15) Implementation Roadmap

MVP (4-6 weeks):

1. Lakehouse Bronze/Silver (ACID format), CDC/increments for 2-3 domains.

2. DQ-like-code: 10-15 rules for Payments/Gameplay + CI validation.

3. First Gold Showcase (GGR Daily) with SLA until 06:00; reported export + hash.

4. Freshness/Completeness/Cost dashboards, basic alerts.

Phase 2 (6-12 weeks):
  • SCD II для users/games/providers; domain expansion.
  • Semantic layer of metrics; checks with OLTP/providers (accuracy).
  • Backfill/reprocessing procedures, lineage and impact analysis, regionalization (EEA/UK).
Phase 3 (12 + weeks):
  • Auto-simulation of changes (dry-run), budgets/quotas, chargeback.
  • Automatic documentation (data product pages), DR exercises and time-travel-recovery.
  • Cost optimization (clustering, materialization, TTL, vacuum).

16) Pre-sale checklist

  • Contracts and schemas in Registry, compatibility tests are green.
  • Incremental downloads/CDC works, MERGE is idempotent.
  • DQ rules are active; critical → fail + DLQ; report on violations.
  • SLA/freshness/fullness dashboards; alerts are set up.
  • PII/DSAR/RTBF/Legal Hold policies confirmed by Legal/DPO.
  • Runbook 'and backfill/reprocessing/DR tested.
  • Cost under control (cost/query, cost/GB, quotas).

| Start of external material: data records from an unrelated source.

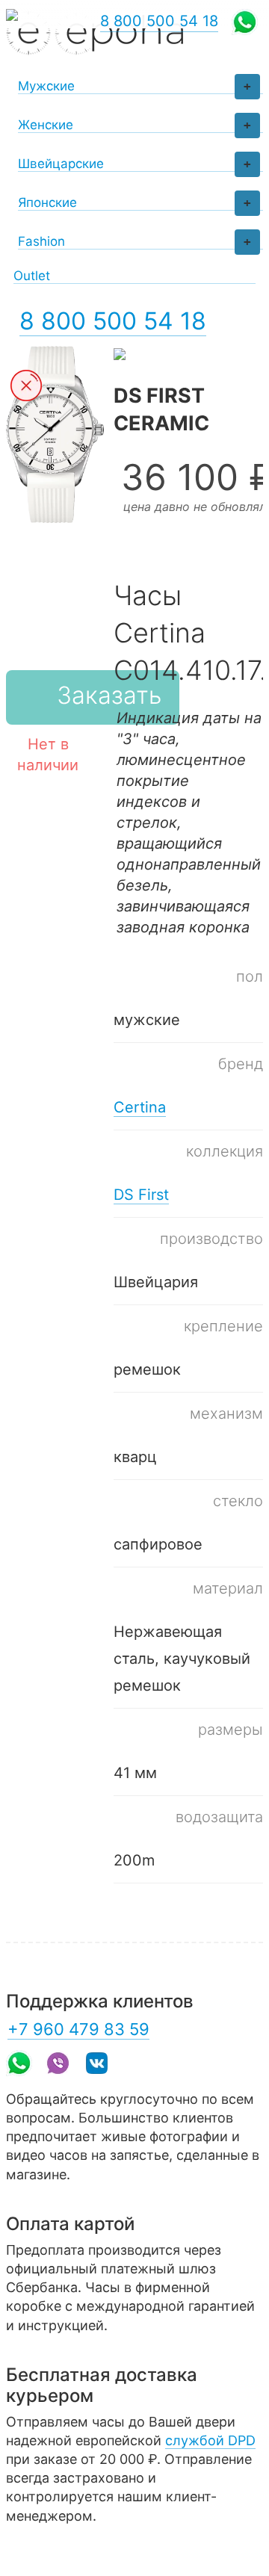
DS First (141, 1195)
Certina (140, 1107)
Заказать (109, 695)
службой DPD (210, 2440)
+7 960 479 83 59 (78, 2029)
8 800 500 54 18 (112, 320)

17) Anti-patterns and how to avoid

Monolithic night jabs: split into independent steps, parallel by parties.
Full-reload needlessly: use increments/CDC/merge.
PII blending in analytics: keep mappings separate, apply CLS/RLS.
No DQ/lineage: Enter DQ-as-code and trace origin.
"Manual" backfills: automate and document, limit ranges.
Unmanageable cost: clustering, materialization, retention policies.

18) Glossary (brief)

CDC - Capture changes from OLTP.
SCD - slowly changing measurements (I/II/III).
Lakehouse - data lake + ACID tables.
MERGE/Upsert - idempotent update operations.
Time-travel - reading historical versions of tables.
WORM - unchangeable storage of artifacts.

19) The bottom line

Batch processing is a discipline of predictable, reproducible, and complimentary pipelines. By following the principles of schema-first, increments/CDC, SCD historization, DQ-as-code, observability and conscious economics, you will receive stable Gold showcases and reports, verified by sparkles and ready for audit at any time.

Contact

Get in Touch

Reach out with any questions or support needs.We are always ready to help!

Start Integration

Email is required. Telegram or WhatsApp — optional.

Your Name optional
Email optional
Subject optional
Message optional
Telegram optional
@
If you include Telegram — we will reply there as well, in addition to Email.
WhatsApp optional
Format: +country code and number (e.g., +380XXXXXXXXX).

By clicking this button, you agree to data processing.